Critically review the statement of “the objective of financial statements is to provide information about the financial position, performance and changes in financial position of an enterprise that is useful to a wide range of users in making economic decisions.” (IASB: IAS Framework, 2001)


 


 


Introduction


            According to the International Accounting Standards Board (2009), the general purpose of financial statements regularly prepared by business firms is to meet the information expectations of a variety of parties outside of the business firm. The wide range of targeted information beneficiaries imply that the underlying framework for financial statements do not only support the organization and reporting of information for purposes of regulatory compliance but also with other non-regulatory interests. However, the usefulness of financial statements is deteriorating or diminishing over the past years. Lev and Zarowin (1999) explained that the importance of financial statements on the part of investors is decreasing relative to other information or sources of information in the market. While the importance of financial statements of purposes of compliance to regulations remains, the importance for other parties have decreased partly because of the relative importance and merit of other sources of company, industry and market information and the concurrent decline in the value of financial statements. The second reason points to the need to assess and improve the framework or standards governing financial statements to increase the confidence of investors and other external parties towards the information value of the contents of financial statements. This re-establishes the importance of financial statements as sources of valuable information to different external parties in support of the dynamism of business firms.


 


Financial Position and Financial Statements


            One of the objectives of financial statements is the provision of information on the current and periodic financial position of business firms in terms of the control of economic resources, financial structure, liquidity and solvency, and adaptability to its business environment. Specifically, the balance sheet contains this information. (International Accounting Standards Board, 2009)

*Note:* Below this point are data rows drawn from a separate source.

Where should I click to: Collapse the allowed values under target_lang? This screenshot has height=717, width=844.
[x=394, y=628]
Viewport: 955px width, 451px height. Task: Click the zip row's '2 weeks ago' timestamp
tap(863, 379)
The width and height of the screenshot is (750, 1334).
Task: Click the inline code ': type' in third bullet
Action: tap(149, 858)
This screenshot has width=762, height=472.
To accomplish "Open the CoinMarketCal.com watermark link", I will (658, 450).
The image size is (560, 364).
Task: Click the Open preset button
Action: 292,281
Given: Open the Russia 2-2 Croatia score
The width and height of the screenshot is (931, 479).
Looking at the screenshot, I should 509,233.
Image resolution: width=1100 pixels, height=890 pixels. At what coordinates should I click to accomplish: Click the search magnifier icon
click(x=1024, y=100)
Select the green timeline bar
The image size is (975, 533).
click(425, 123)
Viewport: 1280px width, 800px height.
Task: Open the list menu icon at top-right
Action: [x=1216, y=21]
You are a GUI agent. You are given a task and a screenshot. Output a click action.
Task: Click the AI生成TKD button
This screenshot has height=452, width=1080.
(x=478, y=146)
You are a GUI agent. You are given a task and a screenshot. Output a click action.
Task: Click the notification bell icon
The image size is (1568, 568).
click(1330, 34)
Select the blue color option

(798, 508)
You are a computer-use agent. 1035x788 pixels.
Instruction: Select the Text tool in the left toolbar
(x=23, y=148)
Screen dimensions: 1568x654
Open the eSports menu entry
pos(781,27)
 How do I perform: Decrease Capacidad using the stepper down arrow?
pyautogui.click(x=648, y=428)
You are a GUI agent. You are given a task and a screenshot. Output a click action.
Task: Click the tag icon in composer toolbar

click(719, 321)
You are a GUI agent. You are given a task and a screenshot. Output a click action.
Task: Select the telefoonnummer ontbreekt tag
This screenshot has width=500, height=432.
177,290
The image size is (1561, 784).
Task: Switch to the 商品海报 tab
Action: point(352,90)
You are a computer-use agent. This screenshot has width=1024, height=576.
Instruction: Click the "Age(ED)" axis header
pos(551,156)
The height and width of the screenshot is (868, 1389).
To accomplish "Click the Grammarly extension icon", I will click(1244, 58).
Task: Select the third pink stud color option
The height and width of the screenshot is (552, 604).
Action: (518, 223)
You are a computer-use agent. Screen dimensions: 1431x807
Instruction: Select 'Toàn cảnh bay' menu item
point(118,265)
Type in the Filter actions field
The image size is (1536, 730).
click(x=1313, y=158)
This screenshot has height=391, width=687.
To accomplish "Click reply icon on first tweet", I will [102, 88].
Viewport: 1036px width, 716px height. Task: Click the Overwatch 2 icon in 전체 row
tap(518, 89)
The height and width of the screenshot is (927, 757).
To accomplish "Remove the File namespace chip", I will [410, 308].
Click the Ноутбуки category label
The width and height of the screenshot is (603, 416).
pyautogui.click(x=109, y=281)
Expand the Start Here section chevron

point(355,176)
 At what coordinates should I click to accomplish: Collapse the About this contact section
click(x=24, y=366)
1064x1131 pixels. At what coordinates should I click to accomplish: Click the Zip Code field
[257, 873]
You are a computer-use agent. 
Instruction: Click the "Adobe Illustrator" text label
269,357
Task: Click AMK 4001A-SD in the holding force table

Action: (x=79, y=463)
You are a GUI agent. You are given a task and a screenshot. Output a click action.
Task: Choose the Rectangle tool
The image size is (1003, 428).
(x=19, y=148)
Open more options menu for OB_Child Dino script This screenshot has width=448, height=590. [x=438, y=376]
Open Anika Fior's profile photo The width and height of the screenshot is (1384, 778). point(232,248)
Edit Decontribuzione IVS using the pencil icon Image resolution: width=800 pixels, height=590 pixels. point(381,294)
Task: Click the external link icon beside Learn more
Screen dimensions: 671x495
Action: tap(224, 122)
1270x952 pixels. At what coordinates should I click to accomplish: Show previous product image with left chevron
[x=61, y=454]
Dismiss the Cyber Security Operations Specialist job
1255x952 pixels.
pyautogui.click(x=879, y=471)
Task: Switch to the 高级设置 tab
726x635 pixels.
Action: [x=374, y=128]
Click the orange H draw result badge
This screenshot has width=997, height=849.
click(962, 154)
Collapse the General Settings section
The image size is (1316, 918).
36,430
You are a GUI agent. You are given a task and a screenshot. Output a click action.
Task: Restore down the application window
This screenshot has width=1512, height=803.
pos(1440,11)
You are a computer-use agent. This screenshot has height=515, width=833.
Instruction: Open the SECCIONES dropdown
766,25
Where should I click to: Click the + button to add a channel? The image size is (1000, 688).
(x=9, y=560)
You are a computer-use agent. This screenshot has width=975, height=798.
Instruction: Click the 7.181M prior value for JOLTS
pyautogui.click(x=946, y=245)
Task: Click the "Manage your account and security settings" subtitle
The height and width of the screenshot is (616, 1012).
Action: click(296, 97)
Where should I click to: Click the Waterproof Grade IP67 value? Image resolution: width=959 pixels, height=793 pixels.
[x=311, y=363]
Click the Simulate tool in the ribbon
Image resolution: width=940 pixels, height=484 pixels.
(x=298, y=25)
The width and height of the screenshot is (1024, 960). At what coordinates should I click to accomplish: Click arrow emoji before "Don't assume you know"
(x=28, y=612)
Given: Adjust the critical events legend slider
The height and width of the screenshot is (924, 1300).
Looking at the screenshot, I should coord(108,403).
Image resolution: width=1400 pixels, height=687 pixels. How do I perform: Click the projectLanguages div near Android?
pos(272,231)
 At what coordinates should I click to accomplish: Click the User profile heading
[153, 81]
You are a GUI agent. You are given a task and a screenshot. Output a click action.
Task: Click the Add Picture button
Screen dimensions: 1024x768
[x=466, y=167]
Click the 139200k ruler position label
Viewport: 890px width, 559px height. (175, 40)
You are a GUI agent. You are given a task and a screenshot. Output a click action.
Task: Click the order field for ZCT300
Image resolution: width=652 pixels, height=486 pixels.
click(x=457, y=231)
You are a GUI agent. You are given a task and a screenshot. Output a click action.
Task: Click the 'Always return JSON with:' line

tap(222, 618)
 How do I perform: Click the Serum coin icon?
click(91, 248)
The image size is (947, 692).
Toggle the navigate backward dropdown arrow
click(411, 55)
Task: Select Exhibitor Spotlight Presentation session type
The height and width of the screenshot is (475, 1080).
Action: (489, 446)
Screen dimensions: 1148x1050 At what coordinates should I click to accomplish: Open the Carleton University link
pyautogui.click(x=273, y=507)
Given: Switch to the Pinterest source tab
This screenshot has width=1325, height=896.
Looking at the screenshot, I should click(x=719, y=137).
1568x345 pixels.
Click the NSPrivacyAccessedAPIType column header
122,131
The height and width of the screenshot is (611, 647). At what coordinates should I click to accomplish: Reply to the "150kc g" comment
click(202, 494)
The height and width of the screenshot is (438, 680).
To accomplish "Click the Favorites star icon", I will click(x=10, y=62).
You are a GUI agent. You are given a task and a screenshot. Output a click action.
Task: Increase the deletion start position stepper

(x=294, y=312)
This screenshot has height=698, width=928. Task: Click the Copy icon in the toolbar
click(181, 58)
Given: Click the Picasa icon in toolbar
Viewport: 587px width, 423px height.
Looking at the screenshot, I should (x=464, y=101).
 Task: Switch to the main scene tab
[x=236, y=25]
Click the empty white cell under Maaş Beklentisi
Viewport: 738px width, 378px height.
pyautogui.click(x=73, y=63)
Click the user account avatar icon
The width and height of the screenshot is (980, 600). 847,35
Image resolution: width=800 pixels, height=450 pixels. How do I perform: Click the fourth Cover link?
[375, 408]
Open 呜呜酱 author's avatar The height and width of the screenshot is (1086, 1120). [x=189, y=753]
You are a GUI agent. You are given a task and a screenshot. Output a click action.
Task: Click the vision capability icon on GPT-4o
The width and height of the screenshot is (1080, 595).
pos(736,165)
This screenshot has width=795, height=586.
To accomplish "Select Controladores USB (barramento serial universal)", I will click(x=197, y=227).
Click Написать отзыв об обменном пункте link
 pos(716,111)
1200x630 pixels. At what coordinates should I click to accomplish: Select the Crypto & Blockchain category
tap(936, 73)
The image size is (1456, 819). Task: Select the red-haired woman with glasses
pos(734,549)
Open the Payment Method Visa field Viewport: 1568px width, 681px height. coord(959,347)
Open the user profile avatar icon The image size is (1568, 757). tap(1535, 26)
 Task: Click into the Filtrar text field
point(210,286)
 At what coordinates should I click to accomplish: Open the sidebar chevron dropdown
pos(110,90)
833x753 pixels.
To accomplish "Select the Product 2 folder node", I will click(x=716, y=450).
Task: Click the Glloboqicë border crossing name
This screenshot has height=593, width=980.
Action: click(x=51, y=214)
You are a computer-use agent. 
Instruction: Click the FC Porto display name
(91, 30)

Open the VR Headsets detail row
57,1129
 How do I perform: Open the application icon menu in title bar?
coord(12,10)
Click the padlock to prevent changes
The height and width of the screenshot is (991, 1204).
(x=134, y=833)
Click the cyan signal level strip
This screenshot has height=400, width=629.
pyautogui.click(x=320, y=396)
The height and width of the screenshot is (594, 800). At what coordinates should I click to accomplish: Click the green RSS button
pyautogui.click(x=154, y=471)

            However, there is a strong link between standards and the value of information contained in financial statements. On one hand, effective and sufficient standards likely create high value for information, particularly the financial position, reported in financial statements. On the other hand, ineffective and inefficient standards likely lead to perceptions of the low value of information in financial standards on the part of many external beneficiaries. Hung (2000) explained that in a survey of industrial firms operating in twenty one countries in the early to late 1990s, the use of accrual accounting as against cash accounting in completing financial statements have negative impact on the information value of financial statements. This is mostly occurs in countries implementing standards unable to provide due protection for shareholders. Nevertheless, in countries implementing standards strongly providing strong protection to shareholders, the negative value relationship between methods of accounting and value of information is non-existent.


            This implies a number of considerations in the role of financial statements in informing external parties about the financial position of the company. First is dependence of the value of information in financial statements on the accounting method employed. Second is the importance of effective and sufficient reporting standards in supporting the effectiveness of some methods of accounting such as the importance of standards providing due protection for stakeholders in supporting the effectiveness of accrual accounting. Overall, financial statements do not provide automatic or absolute informational value in terms of the financial position of business firms because the value of information depends upon the quality of standards applied.


            Moreover, another factor that affects the information value of financial statements in indicating the financial position of companies is the disparity between the intended application of standards and the actual use in informing the public about the financial position of the company. Standards apply as a set of objective guide applicable to all companies for purposes of ensuring the extent of information made public and the use of appropriate methods. Graham, Harvey and Rajgopal (2005) explained the degree of subjectivity involved in the reporting on financial position of the company. A survey of four hundred executives involved in the completion of financial statements that inform the public on the financial position of the company, experience the influence of subjective factors. These motivate their dedication to the reporting of earnings as well as the extent of disclosure. Specifically, managers have the tendency to prefer economic actions even if this means adverse long-term effect on the firm instead of keeping activities within the options for managing earnings provided by GAAP. Seventy-eight percent of respondents admit that they engage in activities sacrificing long-term benefits just to experience smooth earnings in the short-term. With knowledge that these activities would likely reflect during the reporting, many managers experience the sway of the drive to ensure the predictability of information on its financial position, even if the long-term implication may be different. In addition, managers also take concern over disclosure in order to minimize information risk and enhance stock prices but managers also simultaneously exert effort to prevent committing precedents on disclosure expected to be difficult to maintain in the long-term.  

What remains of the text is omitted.